Concerns have been expressed that the Canadian criminal justice system discriminates based on DSM IV diagnosis within the context of Part XX of the Criminal Code. This part sets out provisions for, among other things, court ordered attempts at "treatment" before individuals receive a trial as described in section 672.58 of the Criminal Code. Also provided for are court ordered "psychiatric assessments". Critics have also expressed concerns that use of the DSM-IV-TR may conflict with section 2(b) of the Canadian Charter of Rights and Freedoms, which guarantees the fundamental freedom of "thought, belief, opinion and expression".
The position of the Canadian Psychiatric Association holds that "in recent years, serious incursions have been made by governments, powerful commercial interests, law enforcement agencies, and the courts on the rights of persons to their privacy." It goes on to state that "breaches or potential breaches of confidentiality in the context of therapy seriously jeopardize the quality of the information communicated between patient and psychiatrist and also compromise the mutual trust and confidence necessary for effective therapy to occur."
An outline of the forensic psychiatric process as it occurs in the province of Ontario is presented in the publication The Forensic Mental Health System In Ontario: An Information Guide published by the Centre for Addiction and Mental Health in Toronto. The Guide states: "Whatever you tell a forensic psychiatrist and the other professionals assessing you is not confidential." The Guide further states: "The forensic psychiatrist will report to the court using any available information, such as: police and hospital records, information given by your friends, family or co-workers, observations of you in the hospital." Also according to the Guide: "You have the right to refuse to take part in some or all of the assessment. Sometimes your friends or family members will be asked for information about you. They have the right to refuse to answer questions too."
It is noteworthy that the emphasis in the Guide is on the right to refuse participation. This may seem unusual given that a result of a verdict of "Not Criminally Responsible by reason of Mental Disorder" is often portrayed as desirable to the defence, similar to the insanity defence in the United States. A verdict of "Not Criminally Responsible" is referred to as a "defence" by the Criminal Code. However, the issue of the accused's mental state can also be raised by the Crown or by the court itself, rather than solely by the defence counsel, differentiating it from many other legal defences.

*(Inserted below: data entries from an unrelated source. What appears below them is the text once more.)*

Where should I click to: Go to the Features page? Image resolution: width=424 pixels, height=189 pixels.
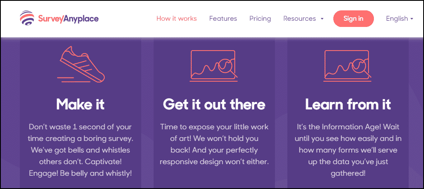pos(223,19)
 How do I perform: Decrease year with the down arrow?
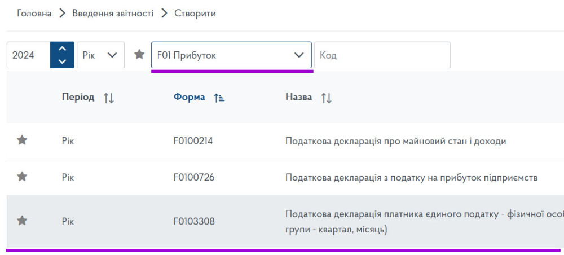(x=62, y=61)
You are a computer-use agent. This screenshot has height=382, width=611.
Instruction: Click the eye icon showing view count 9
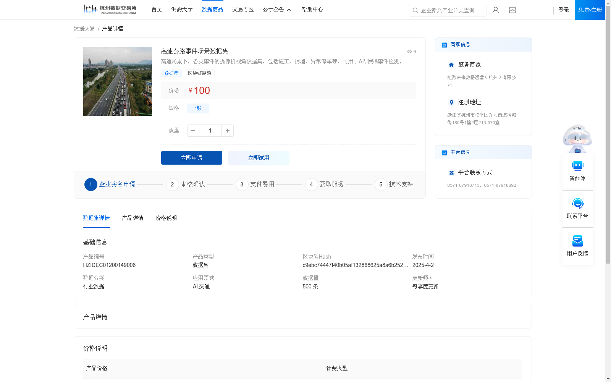click(409, 52)
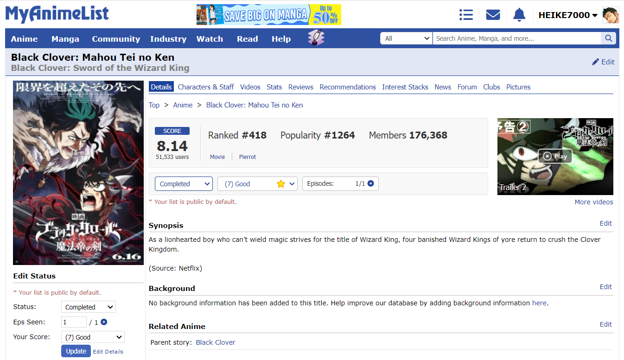Viewport: 624px width, 360px height.
Task: Open the (7) Good star rating dropdown
Action: (257, 184)
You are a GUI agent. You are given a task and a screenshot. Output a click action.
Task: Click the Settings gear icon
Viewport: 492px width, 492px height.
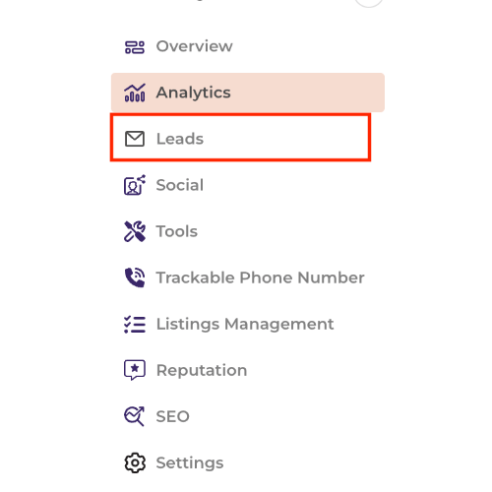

In Ontario, a court ordered inpatient forensic assessment for criminal responsibility will typically involve both treatment and assessment being performed with the accused in the custody of a single multi-disciplinary team over a thirty- or sixty-day period. Concerns have been expressed that an accused may feel compelled on ethical, medical or legal grounds to divulge information, medical, or otherwise, to assessors in an attempt to allow for and ensure safe and appropriate treatment during that period of custody .
There are Internet references addressing treatment/assessment conflict as it relates to various justice systems, particularly civil litigation in other jurisdictions. The American Academy Of Psychiatry and the Law states in its ethics guidelines that "when a treatment relationship exists, such as in correctional settings, the usual physician-patient duties apply", which may be seen as contradiction.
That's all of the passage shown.